Wer heute den Garten pflegeleicht gestalten will, denkt schnell an einen Steingarten. Während der berühmte Gartenarchitekt und -züchter Karl Förster den Steingarten als eine Anlage zur Nachahmung alpiner Gegenden und ihrer Flora beschreibt, ruhen momentan die meisten Steingärten auf einem Unkrautflies.

Das Flies verhindert das Durchwachsen vorhandener Pflanzenreste, Wasser von oben kann jedoch abfließen.

Als Pflanzen werden meist solche gesetzt, die wenig Laub werfen und deren Laub einfach aufzusaugen ist.

Ein fast unersätzliches Werkzeug zur Pflege eines Steingartens ist der Laubsauger, denn alles, was zwischen den Steinen verrotten darf, bildet die Lebensgrundlage für neue Unkrautkulturen.
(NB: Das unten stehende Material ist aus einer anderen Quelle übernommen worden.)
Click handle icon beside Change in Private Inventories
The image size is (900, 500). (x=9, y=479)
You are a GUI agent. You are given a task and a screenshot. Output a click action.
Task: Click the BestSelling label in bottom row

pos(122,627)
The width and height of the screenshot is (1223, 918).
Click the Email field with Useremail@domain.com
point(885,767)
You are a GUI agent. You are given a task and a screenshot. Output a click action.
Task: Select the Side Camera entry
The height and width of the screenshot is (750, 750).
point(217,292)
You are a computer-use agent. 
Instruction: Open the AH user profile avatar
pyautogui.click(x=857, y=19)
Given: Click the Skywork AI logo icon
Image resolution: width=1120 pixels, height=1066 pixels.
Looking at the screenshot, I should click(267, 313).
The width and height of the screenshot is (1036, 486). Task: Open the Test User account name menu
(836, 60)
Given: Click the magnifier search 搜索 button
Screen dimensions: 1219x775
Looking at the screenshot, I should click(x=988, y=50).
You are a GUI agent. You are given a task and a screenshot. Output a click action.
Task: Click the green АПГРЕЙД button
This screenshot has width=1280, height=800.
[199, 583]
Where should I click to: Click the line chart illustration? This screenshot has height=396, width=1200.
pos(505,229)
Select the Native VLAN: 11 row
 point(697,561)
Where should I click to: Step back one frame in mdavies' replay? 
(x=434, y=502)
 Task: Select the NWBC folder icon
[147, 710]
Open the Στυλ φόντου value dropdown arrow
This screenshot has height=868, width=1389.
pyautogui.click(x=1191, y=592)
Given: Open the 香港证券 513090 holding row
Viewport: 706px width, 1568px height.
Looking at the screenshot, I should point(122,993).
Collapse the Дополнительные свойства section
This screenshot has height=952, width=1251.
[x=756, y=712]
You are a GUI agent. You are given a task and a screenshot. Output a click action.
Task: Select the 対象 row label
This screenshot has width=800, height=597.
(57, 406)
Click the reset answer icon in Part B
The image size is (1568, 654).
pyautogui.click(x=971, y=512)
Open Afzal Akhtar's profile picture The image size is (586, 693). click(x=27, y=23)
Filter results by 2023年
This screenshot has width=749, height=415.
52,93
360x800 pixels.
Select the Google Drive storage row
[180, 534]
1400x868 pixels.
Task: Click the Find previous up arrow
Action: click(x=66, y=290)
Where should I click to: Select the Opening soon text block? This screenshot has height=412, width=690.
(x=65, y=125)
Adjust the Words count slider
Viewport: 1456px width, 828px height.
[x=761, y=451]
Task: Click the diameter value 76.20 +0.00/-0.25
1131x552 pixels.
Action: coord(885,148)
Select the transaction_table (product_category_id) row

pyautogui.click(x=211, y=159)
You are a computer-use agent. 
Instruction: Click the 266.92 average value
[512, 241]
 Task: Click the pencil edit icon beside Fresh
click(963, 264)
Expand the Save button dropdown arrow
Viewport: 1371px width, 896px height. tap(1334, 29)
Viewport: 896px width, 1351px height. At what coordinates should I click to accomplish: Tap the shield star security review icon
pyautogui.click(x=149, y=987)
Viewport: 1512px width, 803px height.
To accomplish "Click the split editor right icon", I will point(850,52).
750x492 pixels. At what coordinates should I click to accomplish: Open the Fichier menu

Wer allerdings einen Steingarten haben möchte, um sich die karge Vielfalt alpiner Stauden in den Garten zu holen, verzichtet auf das Flies und verteilt anstatt dessen eine Variation unterschiedlicher Erden und Substrate zwischen den Felsstücken. Hier wird man auch auf unterschiedliche Höhen achten und den Gesteinssorten ein besonderes Augenmerk widmen wollen.

Sicherlich kann man im Harz schon schönes Mineral bekommen, aber als Begleitung zu Pflanzen aus den Alpen möchte man auch mal Steine aus den Dolomiten wählen.